= AIM OF THE TASK =
All lines from the one containing "Heather Red (271, 226)" to the end of the entries below must be output exactly, and no other lines.

= DATA FOR THE TASK =
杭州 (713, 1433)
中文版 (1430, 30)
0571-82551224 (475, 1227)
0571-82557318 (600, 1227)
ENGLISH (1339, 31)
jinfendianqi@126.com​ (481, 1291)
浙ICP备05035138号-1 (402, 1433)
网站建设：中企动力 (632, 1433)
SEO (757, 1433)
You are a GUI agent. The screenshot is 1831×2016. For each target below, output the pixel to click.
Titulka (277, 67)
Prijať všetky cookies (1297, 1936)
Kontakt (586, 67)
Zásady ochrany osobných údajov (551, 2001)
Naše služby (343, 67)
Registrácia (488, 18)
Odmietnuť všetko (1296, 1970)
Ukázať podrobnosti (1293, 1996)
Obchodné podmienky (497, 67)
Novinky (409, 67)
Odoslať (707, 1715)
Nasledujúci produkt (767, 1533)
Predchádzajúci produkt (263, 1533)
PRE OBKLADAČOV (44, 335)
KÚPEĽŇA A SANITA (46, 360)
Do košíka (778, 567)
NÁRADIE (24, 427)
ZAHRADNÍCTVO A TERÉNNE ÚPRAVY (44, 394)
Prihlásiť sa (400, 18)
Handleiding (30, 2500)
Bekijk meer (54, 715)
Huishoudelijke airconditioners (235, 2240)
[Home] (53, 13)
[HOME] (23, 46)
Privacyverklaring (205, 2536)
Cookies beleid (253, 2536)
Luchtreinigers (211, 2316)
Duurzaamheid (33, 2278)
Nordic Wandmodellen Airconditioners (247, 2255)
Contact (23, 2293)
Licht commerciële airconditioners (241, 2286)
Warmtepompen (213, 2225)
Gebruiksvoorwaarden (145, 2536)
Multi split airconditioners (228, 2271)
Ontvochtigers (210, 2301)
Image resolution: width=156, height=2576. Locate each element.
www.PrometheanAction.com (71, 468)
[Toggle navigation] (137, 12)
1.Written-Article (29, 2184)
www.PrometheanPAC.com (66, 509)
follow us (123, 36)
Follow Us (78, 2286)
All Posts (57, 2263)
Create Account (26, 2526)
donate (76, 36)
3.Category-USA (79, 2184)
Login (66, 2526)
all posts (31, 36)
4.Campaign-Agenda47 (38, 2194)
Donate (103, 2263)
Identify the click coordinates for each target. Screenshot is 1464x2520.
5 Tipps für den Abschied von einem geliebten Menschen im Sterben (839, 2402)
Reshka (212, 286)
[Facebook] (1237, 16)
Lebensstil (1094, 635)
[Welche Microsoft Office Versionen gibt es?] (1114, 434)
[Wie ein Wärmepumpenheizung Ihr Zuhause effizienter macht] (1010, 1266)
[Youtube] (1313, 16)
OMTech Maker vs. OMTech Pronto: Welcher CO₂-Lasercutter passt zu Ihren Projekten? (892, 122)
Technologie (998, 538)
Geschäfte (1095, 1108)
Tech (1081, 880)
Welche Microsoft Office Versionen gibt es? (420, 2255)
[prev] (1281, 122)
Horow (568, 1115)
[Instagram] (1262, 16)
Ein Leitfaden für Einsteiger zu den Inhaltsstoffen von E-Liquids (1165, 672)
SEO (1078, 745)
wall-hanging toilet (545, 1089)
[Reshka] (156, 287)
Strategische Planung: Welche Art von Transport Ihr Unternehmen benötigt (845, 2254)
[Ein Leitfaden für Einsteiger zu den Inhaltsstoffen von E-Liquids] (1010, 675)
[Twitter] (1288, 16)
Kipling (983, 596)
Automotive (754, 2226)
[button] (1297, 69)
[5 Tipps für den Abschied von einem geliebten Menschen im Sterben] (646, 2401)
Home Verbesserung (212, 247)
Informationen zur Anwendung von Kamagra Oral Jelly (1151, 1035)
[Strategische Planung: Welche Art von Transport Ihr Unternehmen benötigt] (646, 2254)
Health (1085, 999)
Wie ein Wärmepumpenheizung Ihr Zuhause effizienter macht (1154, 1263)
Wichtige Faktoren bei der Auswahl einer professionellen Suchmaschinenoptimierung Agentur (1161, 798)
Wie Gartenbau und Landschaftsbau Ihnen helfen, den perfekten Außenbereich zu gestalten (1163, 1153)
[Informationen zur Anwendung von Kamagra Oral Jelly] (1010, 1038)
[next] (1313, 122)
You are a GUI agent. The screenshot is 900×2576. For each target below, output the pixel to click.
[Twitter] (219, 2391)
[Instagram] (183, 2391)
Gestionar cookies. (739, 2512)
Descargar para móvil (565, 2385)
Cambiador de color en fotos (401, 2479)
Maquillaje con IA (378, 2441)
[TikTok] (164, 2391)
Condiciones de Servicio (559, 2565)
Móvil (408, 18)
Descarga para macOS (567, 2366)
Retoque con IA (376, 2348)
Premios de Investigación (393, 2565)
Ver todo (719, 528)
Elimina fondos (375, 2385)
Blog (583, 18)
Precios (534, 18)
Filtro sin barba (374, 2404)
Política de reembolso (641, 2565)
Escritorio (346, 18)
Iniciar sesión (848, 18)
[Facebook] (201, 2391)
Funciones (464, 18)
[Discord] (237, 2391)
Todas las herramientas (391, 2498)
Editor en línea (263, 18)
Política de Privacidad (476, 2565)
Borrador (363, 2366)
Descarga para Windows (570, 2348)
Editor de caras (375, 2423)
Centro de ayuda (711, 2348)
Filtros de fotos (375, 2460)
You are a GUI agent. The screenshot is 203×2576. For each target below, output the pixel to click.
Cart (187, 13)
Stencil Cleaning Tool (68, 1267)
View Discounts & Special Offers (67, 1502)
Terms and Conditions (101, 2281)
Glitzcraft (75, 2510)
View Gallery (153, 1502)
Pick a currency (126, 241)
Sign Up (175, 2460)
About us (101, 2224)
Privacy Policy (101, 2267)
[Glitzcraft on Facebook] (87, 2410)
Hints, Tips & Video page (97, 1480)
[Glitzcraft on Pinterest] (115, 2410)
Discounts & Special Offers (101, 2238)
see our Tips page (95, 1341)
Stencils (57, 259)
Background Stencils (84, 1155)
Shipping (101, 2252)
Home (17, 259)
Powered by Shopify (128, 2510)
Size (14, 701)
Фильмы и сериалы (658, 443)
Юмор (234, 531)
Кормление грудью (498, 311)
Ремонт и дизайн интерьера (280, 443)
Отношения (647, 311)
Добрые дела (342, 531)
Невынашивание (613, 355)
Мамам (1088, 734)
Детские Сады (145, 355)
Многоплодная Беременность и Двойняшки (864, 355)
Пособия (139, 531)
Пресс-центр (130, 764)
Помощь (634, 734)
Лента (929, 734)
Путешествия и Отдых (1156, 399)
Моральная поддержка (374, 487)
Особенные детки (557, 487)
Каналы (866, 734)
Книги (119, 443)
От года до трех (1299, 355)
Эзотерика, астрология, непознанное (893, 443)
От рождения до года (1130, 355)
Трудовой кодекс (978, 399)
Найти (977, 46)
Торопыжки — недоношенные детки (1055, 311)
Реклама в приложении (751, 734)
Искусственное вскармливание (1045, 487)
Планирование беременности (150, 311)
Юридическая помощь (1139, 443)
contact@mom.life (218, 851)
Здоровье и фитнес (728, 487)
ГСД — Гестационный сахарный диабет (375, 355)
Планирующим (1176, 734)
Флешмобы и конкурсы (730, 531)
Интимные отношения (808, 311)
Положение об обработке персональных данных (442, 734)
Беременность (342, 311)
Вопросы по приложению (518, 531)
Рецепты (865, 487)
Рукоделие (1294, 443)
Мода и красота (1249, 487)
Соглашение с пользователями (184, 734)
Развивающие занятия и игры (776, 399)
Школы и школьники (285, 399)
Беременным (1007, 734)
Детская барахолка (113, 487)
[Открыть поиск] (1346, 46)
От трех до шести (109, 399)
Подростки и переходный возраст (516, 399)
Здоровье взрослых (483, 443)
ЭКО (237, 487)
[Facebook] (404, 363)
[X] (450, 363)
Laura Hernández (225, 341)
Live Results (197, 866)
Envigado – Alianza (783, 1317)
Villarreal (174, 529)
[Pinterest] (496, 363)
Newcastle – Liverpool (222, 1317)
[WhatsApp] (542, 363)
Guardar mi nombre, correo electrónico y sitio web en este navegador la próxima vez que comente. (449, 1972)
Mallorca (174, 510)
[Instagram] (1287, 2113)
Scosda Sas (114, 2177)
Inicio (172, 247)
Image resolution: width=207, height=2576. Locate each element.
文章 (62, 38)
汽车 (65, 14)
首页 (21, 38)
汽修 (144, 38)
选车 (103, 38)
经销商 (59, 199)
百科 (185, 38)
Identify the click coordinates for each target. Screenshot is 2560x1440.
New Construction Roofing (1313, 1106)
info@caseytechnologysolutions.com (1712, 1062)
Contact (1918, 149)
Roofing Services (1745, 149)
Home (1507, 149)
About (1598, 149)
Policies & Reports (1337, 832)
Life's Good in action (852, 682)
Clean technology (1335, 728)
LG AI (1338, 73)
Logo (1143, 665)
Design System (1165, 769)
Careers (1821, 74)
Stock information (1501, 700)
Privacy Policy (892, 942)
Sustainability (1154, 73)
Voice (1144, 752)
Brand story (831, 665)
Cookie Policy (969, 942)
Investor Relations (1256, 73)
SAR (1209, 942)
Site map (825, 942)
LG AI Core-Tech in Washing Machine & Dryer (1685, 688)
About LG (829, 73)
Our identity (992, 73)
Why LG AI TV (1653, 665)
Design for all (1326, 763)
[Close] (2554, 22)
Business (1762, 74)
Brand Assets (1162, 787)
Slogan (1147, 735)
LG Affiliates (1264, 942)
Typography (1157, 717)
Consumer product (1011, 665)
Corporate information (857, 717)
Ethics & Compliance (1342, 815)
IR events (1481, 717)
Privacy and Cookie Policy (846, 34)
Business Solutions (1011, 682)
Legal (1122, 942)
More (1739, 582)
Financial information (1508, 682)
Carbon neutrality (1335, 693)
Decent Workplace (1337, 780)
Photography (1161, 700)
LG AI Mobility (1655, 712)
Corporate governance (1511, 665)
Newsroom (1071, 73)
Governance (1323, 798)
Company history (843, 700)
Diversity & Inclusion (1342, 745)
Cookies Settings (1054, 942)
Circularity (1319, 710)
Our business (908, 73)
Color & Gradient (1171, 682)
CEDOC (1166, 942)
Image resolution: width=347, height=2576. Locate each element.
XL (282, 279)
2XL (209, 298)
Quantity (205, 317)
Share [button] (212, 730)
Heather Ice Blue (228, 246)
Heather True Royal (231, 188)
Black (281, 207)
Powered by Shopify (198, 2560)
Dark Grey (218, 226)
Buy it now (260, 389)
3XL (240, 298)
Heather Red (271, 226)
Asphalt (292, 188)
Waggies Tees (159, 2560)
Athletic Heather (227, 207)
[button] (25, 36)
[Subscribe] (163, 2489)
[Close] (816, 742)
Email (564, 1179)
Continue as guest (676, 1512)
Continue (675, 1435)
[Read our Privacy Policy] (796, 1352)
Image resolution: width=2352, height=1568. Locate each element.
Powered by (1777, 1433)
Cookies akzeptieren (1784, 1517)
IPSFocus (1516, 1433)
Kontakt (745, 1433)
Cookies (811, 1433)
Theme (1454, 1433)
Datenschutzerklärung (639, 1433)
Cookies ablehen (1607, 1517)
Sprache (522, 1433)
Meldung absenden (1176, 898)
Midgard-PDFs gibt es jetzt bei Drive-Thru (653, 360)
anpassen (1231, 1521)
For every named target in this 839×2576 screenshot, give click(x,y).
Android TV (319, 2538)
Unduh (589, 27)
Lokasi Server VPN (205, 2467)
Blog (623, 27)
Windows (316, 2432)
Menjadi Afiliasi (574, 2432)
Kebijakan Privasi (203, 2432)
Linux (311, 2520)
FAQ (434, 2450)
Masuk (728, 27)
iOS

= ANSWER BOX =
Heather Red (271, 226)
Asphalt (292, 188)
Waggies Tees (159, 2560)
Athletic Heather (227, 207)
[button] (25, 36)
[Subscribe] (163, 2489)
[Close] (816, 742)
Email (564, 1179)
Continue as guest (676, 1512)
Continue (675, 1435)
[Read our Privacy Policy] (796, 1352)
Image resolution: width=2352, height=1568. Locate each element.
Powered by (1777, 1433)
Cookies akzeptieren (1784, 1517)
IPSFocus (1516, 1433)
Kontakt (745, 1433)
Cookies (811, 1433)
Theme (1454, 1433)
Datenschutzerklärung (639, 1433)
Cookies ablehen (1607, 1517)
Sprache (522, 1433)
Meldung absenden (1176, 898)
Midgard-PDFs gibt es jetzt bei Drive-Thru (653, 360)
anpassen (1231, 1521)
For every named target in this 839×2576 screenshot, give click(x,y).
Android TV (319, 2538)
Unduh (589, 27)
Lokasi Server VPN (205, 2467)
Blog (623, 27)
Windows (316, 2432)
Menjadi Afiliasi (574, 2432)
Kebijakan Privasi (203, 2432)
Linux (311, 2520)
FAQ (434, 2450)
Masuk (728, 27)
iOS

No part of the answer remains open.